To obtain the final expression, we have employed an integration by parts and the conservation of mass (∂ρ/∂t + ∇ · (ρ u ) = 0). We see that F₁ is proportional to the rate of change of the mass within the mode, so a decreasing mass produces growth of the mode. However, its long time average 〈F₁〉 = 0. Therefore, we now include a phenomenological source of damping, so that

$$\begin{eqnarray}&&{F}_{1}={dH}/d\tau +{D}_{* },\end{eqnarray} \tag{ 10 }$$

with the constant D_* > 0.

Data for locating words and elements
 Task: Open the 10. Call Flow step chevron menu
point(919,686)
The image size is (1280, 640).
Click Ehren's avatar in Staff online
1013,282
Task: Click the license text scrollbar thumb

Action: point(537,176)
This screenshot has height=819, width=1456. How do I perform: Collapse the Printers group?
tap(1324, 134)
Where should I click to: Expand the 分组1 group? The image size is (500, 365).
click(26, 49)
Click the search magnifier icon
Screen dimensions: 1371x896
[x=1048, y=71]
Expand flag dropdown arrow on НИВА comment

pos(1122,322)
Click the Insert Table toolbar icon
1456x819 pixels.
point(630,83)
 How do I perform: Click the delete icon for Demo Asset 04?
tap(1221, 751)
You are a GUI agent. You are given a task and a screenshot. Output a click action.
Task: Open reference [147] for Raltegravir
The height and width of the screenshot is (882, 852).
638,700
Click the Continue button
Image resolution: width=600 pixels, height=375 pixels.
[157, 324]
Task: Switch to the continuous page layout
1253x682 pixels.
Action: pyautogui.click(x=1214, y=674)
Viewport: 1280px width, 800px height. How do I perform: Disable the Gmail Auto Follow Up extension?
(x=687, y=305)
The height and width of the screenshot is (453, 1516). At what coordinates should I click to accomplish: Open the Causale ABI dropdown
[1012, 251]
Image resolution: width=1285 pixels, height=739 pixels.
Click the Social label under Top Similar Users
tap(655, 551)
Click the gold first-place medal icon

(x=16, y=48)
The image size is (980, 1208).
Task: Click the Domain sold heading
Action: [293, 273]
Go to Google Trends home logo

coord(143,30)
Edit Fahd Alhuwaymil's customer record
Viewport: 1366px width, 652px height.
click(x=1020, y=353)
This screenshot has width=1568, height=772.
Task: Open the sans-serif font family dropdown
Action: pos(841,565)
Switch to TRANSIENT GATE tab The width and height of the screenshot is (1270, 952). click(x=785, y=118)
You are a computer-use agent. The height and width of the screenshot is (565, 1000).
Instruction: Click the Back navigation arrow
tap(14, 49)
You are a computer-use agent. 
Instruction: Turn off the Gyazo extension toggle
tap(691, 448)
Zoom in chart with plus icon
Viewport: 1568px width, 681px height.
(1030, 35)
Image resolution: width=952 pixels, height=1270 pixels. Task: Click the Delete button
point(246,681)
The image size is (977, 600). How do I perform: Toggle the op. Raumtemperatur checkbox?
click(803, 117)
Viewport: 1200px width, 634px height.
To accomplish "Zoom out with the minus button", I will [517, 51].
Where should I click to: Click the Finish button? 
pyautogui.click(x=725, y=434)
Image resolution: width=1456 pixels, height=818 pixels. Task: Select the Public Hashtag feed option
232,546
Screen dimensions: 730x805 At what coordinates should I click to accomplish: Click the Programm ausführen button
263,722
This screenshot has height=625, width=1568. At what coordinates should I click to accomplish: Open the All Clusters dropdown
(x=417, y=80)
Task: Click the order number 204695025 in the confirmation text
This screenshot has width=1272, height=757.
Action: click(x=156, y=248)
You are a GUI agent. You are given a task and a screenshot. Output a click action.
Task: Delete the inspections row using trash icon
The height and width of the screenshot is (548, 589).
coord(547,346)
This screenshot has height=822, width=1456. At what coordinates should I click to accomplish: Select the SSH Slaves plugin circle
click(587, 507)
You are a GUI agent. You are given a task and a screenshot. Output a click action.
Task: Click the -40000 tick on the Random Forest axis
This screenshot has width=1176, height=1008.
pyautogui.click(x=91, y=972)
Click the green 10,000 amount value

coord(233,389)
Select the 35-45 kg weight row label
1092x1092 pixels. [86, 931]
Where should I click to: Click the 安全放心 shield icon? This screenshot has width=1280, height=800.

• _Exercise requirements_
1 - From the passage on mode growth and damping, write out everything from "To obtain the" down to "constant D_* > 0.".
2 - Extend the passage on mode growth and damping, picking up right after its final sentence.

• _Per-task outputs_
1 -
To obtain the final expression, we have employed an integration by parts and the conservation of mass (∂ρ/∂t + ∇ · (ρ u ) = 0). We see that F₁ is proportional to the rate of change of the mass within the mode, so a decreasing mass produces growth of the mode. However, its long time average 〈F₁〉 = 0. Therefore, we now include a phenomenological source of damping, so that

$$\begin{eqnarray}&&{F}_{1}={dH}/d\tau +{D}_{* },\end{eqnarray} \tag{ 10 }$$

with the constant D_* > 0.

2 -
The function g₁(t) is generated by the last two terms in Equation (3) and the first three terms on the right-hand side of Equation (4) (which are larger than the fourth). The function n₁(t) is generated by the term in Equation (4) involving Qⁱ _j . Therefore,

$$\begin{eqnarray}&&| {G}_{1}| \sim | {N}_{1}| \sim | {p}_{1}| /{p}_{0}.\end{eqnarray} \tag{ 11 }$$

Finally, we obtain

$$\begin{eqnarray}\begin{array}{rcl}{F}_{2} & = & \displaystyle \frac{1}{{c}_{0}{\omega }_{0}^{2}}\int {d}^{3}x{\hat{\xi }}^{i}{{ \mathcal F }}_{i}\\ & = & \displaystyle \frac{1}{{c}_{0}{\omega }_{0}^{2}}\int {d}^{3}x{\rho }_{0}{v}^{i}({\boldsymbol{v}}\cdot {\rm{\nabla }}){\hat{\xi }}_{i},\end{array}\end{eqnarray} \tag{ 12 }$$

where ${{ \mathcal F }}_{i}=-{{\rm{\nabla }}}^{j}({\rho }_{0}{v}_{i}{v}_{j})$ is the turbulent driving force per unit volume.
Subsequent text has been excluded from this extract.